> **PROBLEM DETAILS**: Print every item below word for word, leaving out the pictures.

[DATA FOR THIS TASK Boundary: Start]

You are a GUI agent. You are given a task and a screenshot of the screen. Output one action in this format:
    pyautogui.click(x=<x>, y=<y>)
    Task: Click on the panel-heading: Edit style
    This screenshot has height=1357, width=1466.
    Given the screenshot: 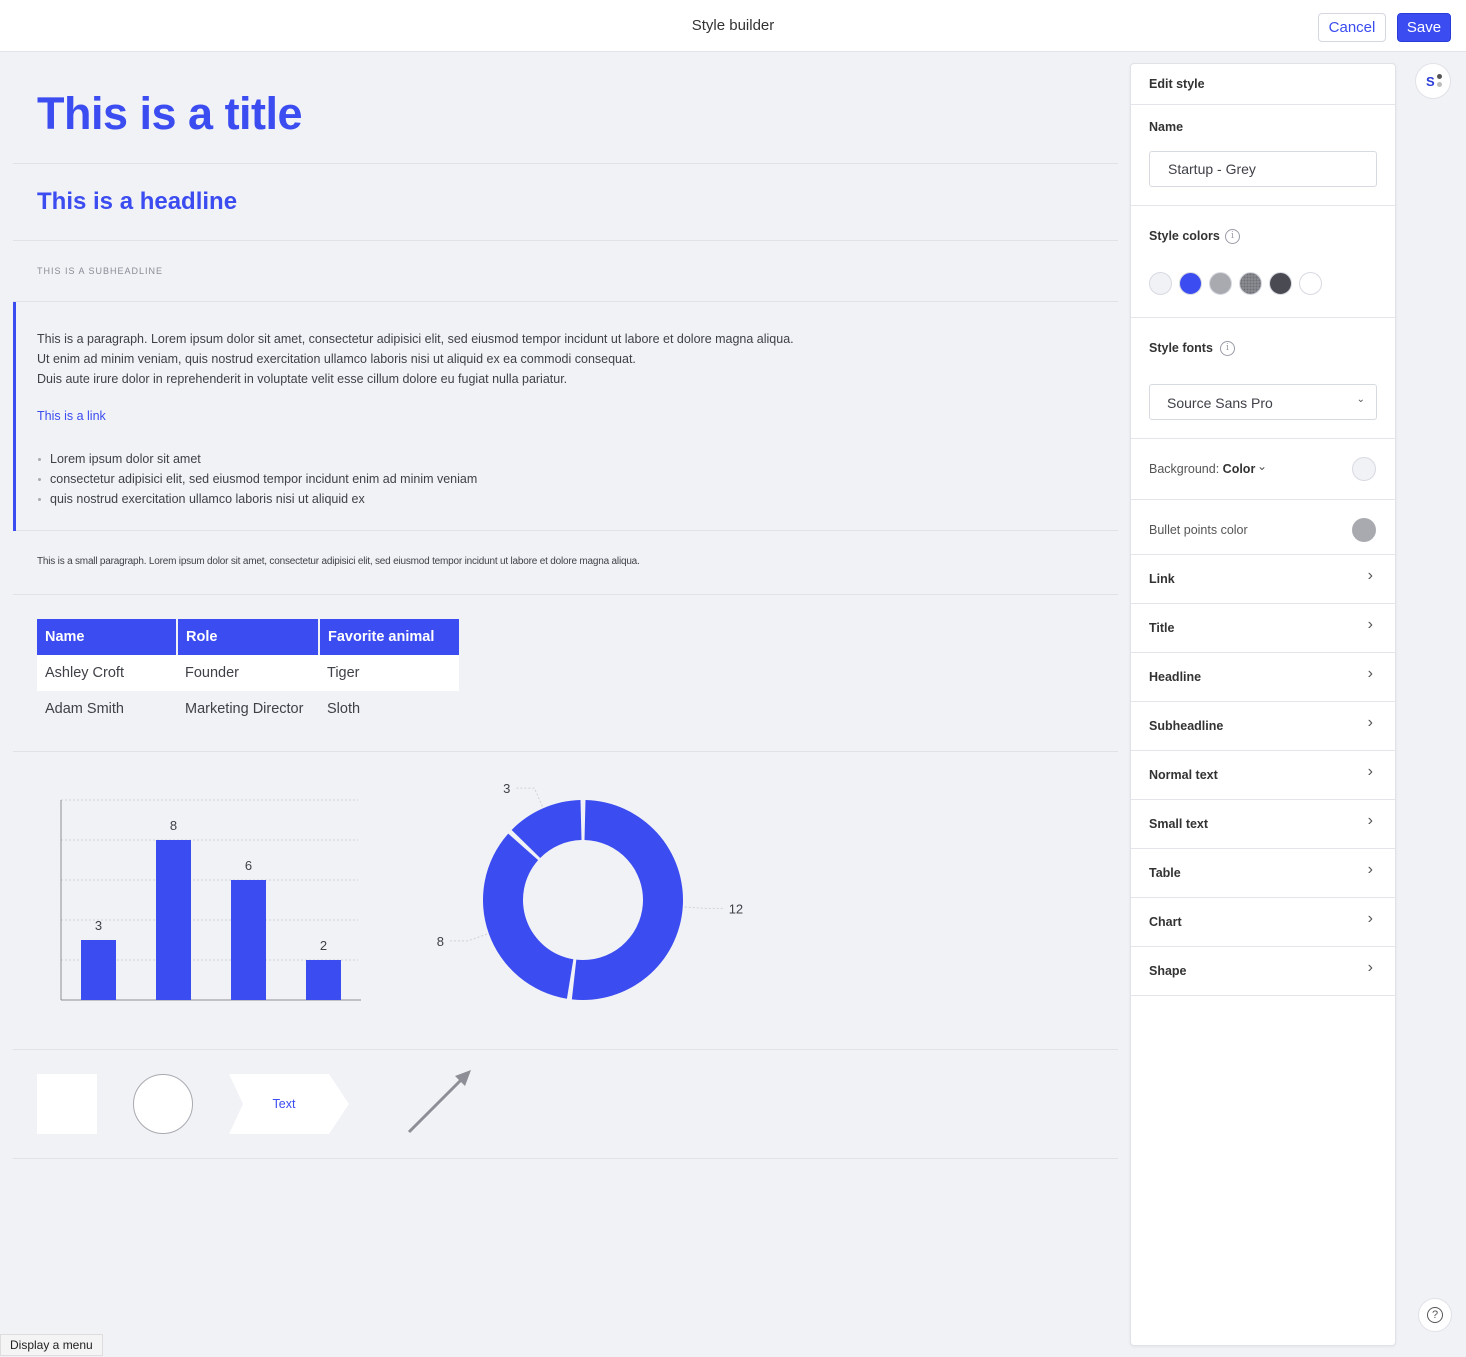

[DATA FOR THIS TASK Boundary: End]

> **RESPONSE TO THE TASK**:
You are a GUI agent. You are given a task and a screenshot of the screen. Output one action in this format:
    pyautogui.click(x=<x>, y=<y>)
    Task: Click on the panel-heading: Edit style
    This screenshot has height=1357, width=1466.
    Given the screenshot: 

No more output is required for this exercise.